_Exercise requirements_.
Give back the records in full, with every line exactly as it was.

Saved data entries:
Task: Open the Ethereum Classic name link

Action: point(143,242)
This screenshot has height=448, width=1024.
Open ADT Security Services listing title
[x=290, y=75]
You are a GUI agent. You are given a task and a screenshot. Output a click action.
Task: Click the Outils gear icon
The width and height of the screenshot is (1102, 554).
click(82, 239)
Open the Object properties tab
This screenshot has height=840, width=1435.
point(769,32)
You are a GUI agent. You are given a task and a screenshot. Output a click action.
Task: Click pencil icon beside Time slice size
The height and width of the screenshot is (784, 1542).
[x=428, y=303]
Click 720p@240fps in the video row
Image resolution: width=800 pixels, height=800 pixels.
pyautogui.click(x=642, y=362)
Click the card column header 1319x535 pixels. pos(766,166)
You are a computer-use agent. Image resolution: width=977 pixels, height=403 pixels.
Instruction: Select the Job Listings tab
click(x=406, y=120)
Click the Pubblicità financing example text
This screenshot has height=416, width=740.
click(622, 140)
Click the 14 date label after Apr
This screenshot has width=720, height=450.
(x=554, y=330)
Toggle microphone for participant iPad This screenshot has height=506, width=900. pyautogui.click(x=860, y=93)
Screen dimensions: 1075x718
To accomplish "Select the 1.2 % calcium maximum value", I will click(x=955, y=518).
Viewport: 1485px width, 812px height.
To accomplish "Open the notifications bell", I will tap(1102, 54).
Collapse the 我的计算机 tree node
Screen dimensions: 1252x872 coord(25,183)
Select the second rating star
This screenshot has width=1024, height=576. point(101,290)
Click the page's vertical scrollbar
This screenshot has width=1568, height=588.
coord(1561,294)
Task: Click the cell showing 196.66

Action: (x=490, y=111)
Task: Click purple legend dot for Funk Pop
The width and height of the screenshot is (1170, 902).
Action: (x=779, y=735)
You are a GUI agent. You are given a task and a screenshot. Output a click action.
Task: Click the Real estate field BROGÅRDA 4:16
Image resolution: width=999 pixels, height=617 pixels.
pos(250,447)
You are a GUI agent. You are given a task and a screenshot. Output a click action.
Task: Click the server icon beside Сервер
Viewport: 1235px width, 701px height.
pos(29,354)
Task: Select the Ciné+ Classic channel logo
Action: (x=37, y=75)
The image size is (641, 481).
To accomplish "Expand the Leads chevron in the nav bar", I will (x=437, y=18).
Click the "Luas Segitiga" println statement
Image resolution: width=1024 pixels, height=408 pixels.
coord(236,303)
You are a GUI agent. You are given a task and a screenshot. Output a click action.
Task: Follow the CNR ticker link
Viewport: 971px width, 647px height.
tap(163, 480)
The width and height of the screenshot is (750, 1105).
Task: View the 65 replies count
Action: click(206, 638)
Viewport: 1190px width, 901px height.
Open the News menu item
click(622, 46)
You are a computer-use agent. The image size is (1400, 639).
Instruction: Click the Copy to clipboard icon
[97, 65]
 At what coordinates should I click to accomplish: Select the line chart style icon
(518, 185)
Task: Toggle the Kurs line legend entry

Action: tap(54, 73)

_Task output_.
Task: Open the Ethereum Classic name link

Action: point(143,242)
This screenshot has height=448, width=1024.
Open ADT Security Services listing title
[x=290, y=75]
You are a GUI agent. You are given a task and a screenshot. Output a click action.
Task: Click the Outils gear icon
The width and height of the screenshot is (1102, 554).
click(82, 239)
Open the Object properties tab
This screenshot has height=840, width=1435.
point(769,32)
You are a GUI agent. You are given a task and a screenshot. Output a click action.
Task: Click pencil icon beside Time slice size
The height and width of the screenshot is (784, 1542).
[x=428, y=303]
Click 720p@240fps in the video row
Image resolution: width=800 pixels, height=800 pixels.
pyautogui.click(x=642, y=362)
Click the card column header 1319x535 pixels. pos(766,166)
You are a computer-use agent. Image resolution: width=977 pixels, height=403 pixels.
Instruction: Select the Job Listings tab
click(x=406, y=120)
Click the Pubblicità financing example text
This screenshot has height=416, width=740.
click(622, 140)
Click the 14 date label after Apr
This screenshot has width=720, height=450.
(x=554, y=330)
Toggle microphone for participant iPad This screenshot has height=506, width=900. pyautogui.click(x=860, y=93)
Screen dimensions: 1075x718
To accomplish "Select the 1.2 % calcium maximum value", I will click(x=955, y=518).
Viewport: 1485px width, 812px height.
To accomplish "Open the notifications bell", I will tap(1102, 54).
Collapse the 我的计算机 tree node
Screen dimensions: 1252x872 coord(25,183)
Select the second rating star
This screenshot has width=1024, height=576. point(101,290)
Click the page's vertical scrollbar
This screenshot has width=1568, height=588.
coord(1561,294)
Task: Click the cell showing 196.66

Action: (x=490, y=111)
Task: Click purple legend dot for Funk Pop
The width and height of the screenshot is (1170, 902).
Action: (x=779, y=735)
You are a GUI agent. You are given a task and a screenshot. Output a click action.
Task: Click the Real estate field BROGÅRDA 4:16
Image resolution: width=999 pixels, height=617 pixels.
pos(250,447)
You are a GUI agent. You are given a task and a screenshot. Output a click action.
Task: Click the server icon beside Сервер
Viewport: 1235px width, 701px height.
pos(29,354)
Task: Select the Ciné+ Classic channel logo
Action: (x=37, y=75)
The image size is (641, 481).
To accomplish "Expand the Leads chevron in the nav bar", I will (x=437, y=18).
Click the "Luas Segitiga" println statement
Image resolution: width=1024 pixels, height=408 pixels.
coord(236,303)
You are a GUI agent. You are given a task and a screenshot. Output a click action.
Task: Follow the CNR ticker link
Viewport: 971px width, 647px height.
tap(163, 480)
The width and height of the screenshot is (750, 1105).
Task: View the 65 replies count
Action: click(206, 638)
Viewport: 1190px width, 901px height.
Open the News menu item
click(622, 46)
You are a computer-use agent. The image size is (1400, 639).
Instruction: Click the Copy to clipboard icon
[97, 65]
 At what coordinates should I click to accomplish: Select the line chart style icon
(518, 185)
Task: Toggle the Kurs line legend entry

Action: tap(54, 73)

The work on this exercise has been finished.